Na fase pré-processual o Ministério Público, através do membro com atribuições para a matéria (princípio do promotor natural), não só poderá como deverá, por ser absolutamente conveniente para o sucesso da repressão à improbidade, aprofundar-se ao máximo na apuração. Apesar da jurisprudência permitir que a atuação pré-processual seja pouco profunda, a experiência mostra que uma coleta de provas mais extensa nessa fase é fundamental para um resultado satisfatório. Assim, não concordamos com Rogério Pacheco Alves quando assevera que o inquérito civil "não se destina a uma exaustiva pesquisa de tais aspectos [ilícito e sua autoria], mais adequada ao momento processual, cingindo-se, antes, à mera coleta de indícios" [78]. Se é certo que um inquérito exaustivo não é condição de procedibilidade também o é que, no mais das vezes, o sucesso da ação civil pública por ato de improbidade é diretamente proporcional ao nível de profundidade alcançado na fase pré-processual, ou seja, quanto mais fartas as provas colhidas no inquérito maior a chance de haver efetiva punição pelo ato de improbidade. Isso é reconhecido pelo próprio autor quando assevera que "sem prejuízo, é interessante observar que na prática o inquérito bem instruído contribui para o êxito da demanda. Tal aspecto foi constatado pelo Professor Paulo Cezar Pinheiro Carneiro que, na sua pesquisa acima mencionada, indica que em 61,19% das ações precedidas de inquérito civil o parquet obteve êxito" [79].

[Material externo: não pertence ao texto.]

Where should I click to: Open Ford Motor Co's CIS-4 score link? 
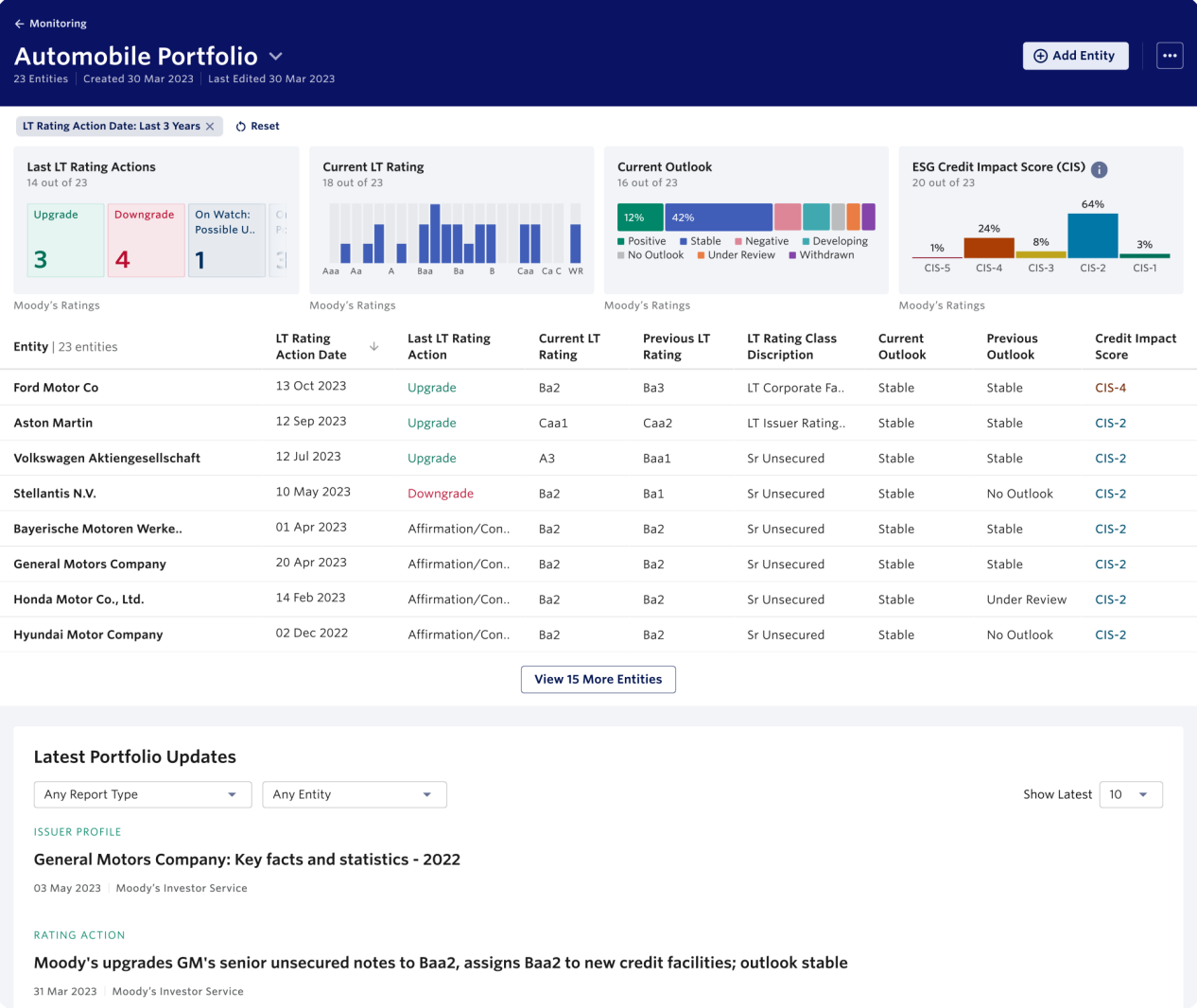click(1110, 388)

Assim, pode-se dizer que a fase pré-processual é tão importante quanto a fase jurisdicional, não só porque garante ao cidadão não ter contra si ação temerária, como porque também traz mais chances de efetivação do direito fundamental à probidade na Administração Pública.
5.5. Por fim, mas qual ética?
Não é difícil extrairmos da Carta Magna qual sistema de valores para a atividade pública, e assim podemos dizer, qual sistema ético e moral que a Constituição elegeu para nosso sistema.
Nossa Lei Maior vem carregada de valores democráticos e republicanos, compartilhados no mais das vezes pelas democracias ocidentais. São os valores da responsabilidade, transparência, isenção, respeito às normas, valorização do bem público, honestidade, separação entre público e privado, cumprimento do dever e lealdade.
Percebe-se a adoção de uma ética humanística, de valorização do ser humano, e consequentemente dos direitos individuais e sociais, de igualdade e fraternidade, e assim de vinculação da Administração Pública aos princípios da boa administração, à noção republicana de responsabilidade não só em relação ao cumprimento dos deveres formais, como de legalidade, como também à noção do dever de dar satisfação à sociedade (transparência) e de buscar o melhor resultado possível com os recursos disponíveis (eficiência) [80].
Esses valores refletem na conformação da ética pública que ao nosso ver a Constituição de 1988 incorporou, como um sistema moral que busca evitar o patrimonialismo, a corrupção e a deslealdade institucional. De certa forma, o mandamento constitucional de repressão à improbidade é a assunção desses valores éticos e resposta do Poder Constituinte à praga da corrupção.